(WHAT THIS EXERCISE ASKS):
1 > In the blog post, how much money did the writer watch a woman spend on CDs?
2 > Say whether each statement agrees with the blog post, answering yes or no and quoting the deciding words: (a) The writer went up early out of worry about being late. (b) The writer found the Serpentine Gallery inspiring. (c) The new South Foyer of the Albert Hall has a proper shop.
3 > Write out the blog post word for word, from "I pottered in the Serpentine" up to and including "cafĂ© and everything.".

(SUPPLIED TEXT):
Content starts

Monday, July 19, 2004

A pretty good Friday

Well, it was a half day off work, for one thing.  I went up early, not because I thought I might be late, but because I haven't had time for a potter for too long.  So I went to South Ken and I pottered.  I pottered about in the soon-to-be-no-more classical music shop, and I watched a woman spend £1138 on CDs.  Yes, over a thousand pounds.  Pity I'm too polite to ask, really...

I pottered in the Serpentine Gallery, but I wasn't all that inspired, I'm afraid.  I pottered in the Science Museum, but if they still have moon rocks, I couldn't find them. (Remind me to tell you about A Man in the Moon sometme soon).  And I pottered in the new South Foyer of the Albert Hall, where they have a proper shop, and a cafĂ© and everything.

Content ends

(GIVEN MATERIAL):
Content starts

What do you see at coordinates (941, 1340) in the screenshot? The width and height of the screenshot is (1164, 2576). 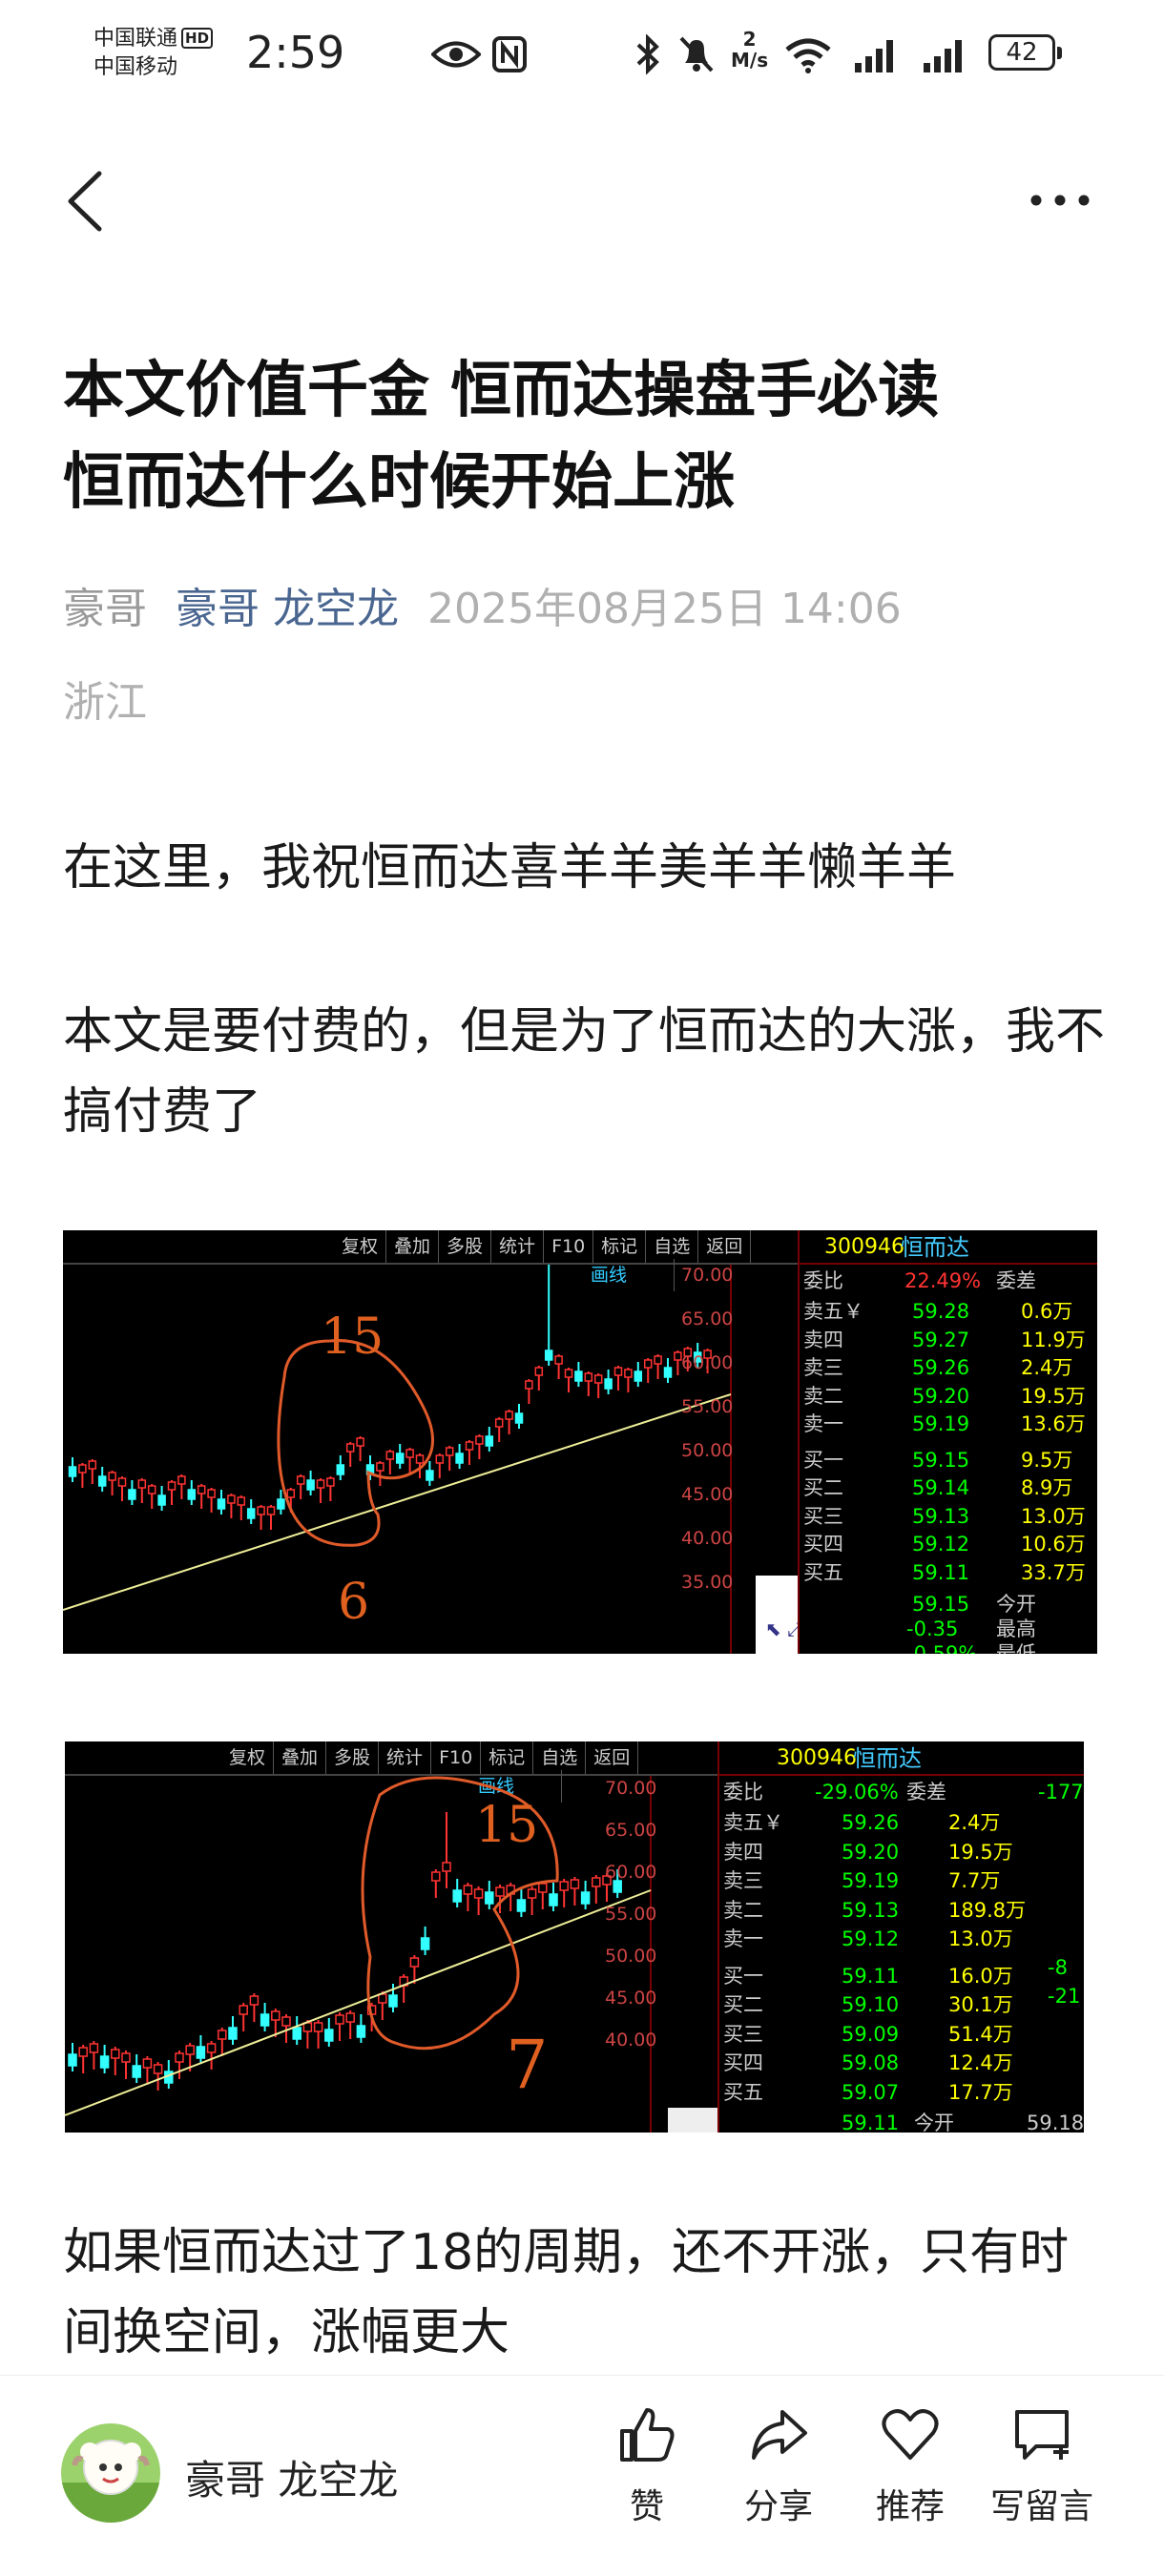 I see `quote-price: 59.27` at bounding box center [941, 1340].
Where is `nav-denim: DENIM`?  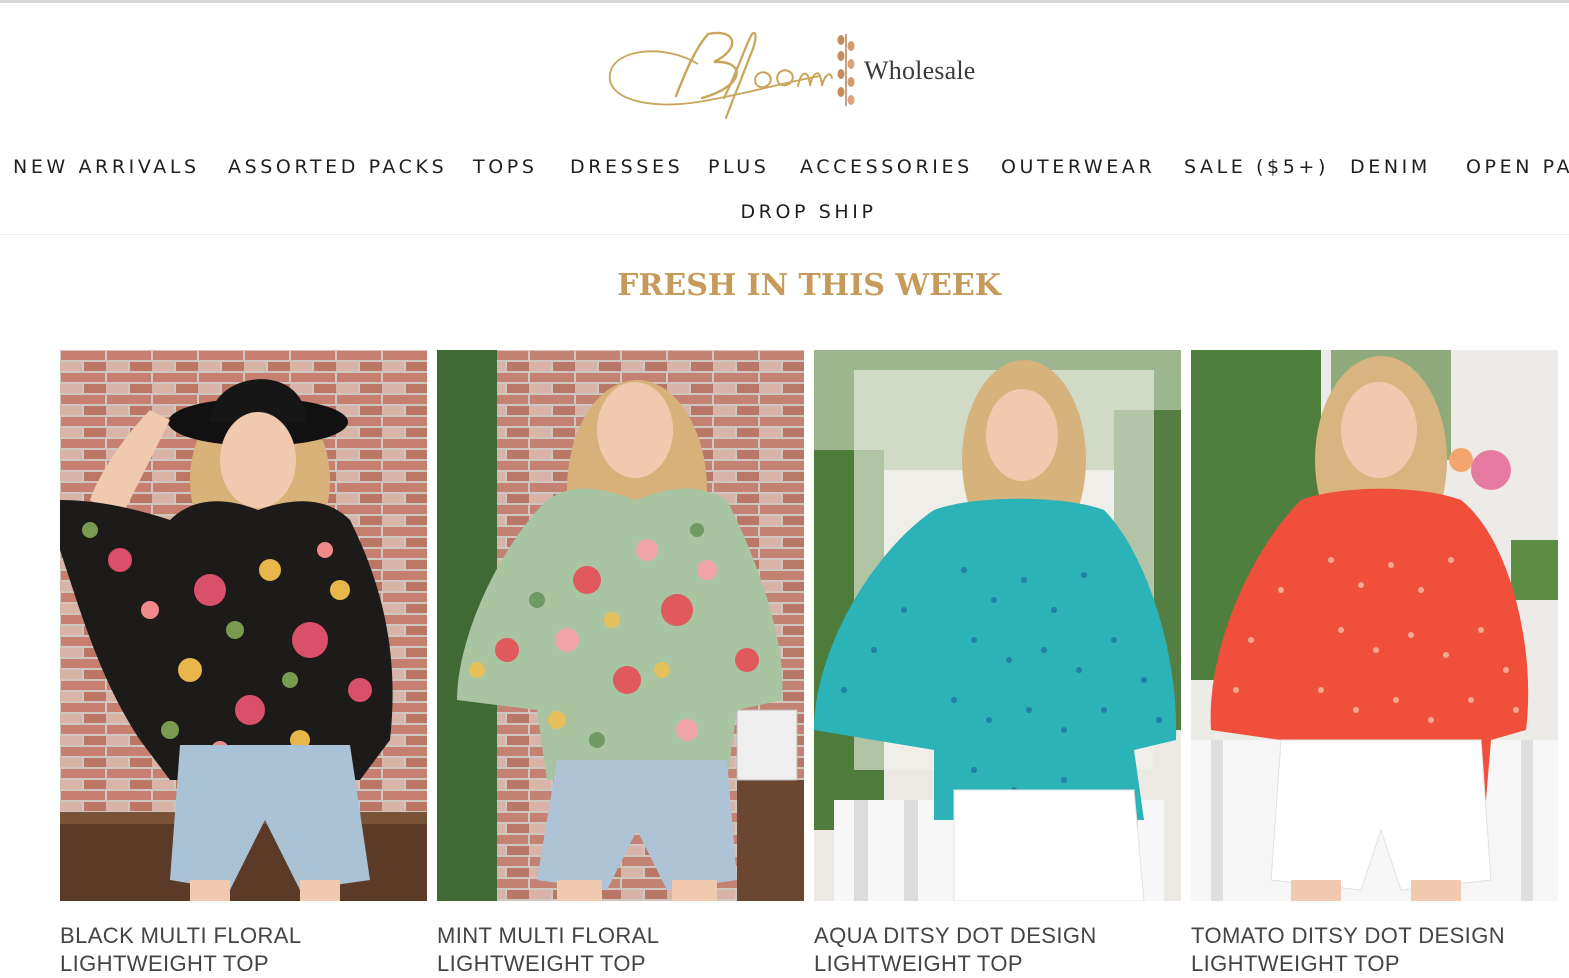 nav-denim: DENIM is located at coordinates (1390, 167).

Content ends

(TASK-BY-TASK ANSWERS):
1 > £1138

2 >
(a) No: "not because I thought I might be late"
(b) No: "I wasn't all that inspired, I'm afraid"
(c) Yes: "where they have a proper shop"

3 >
I pottered in the Serpentine Gallery, but I wasn't all that inspired, I'm afraid.  I pottered in the Science Museum, but if they still have moon rocks, I couldn't find them. (Remind me to tell you about A Man in the Moon sometme soon).  And I pottered in the new South Foyer of the Albert Hall, where they have a proper shop, and a cafĂ© and everything.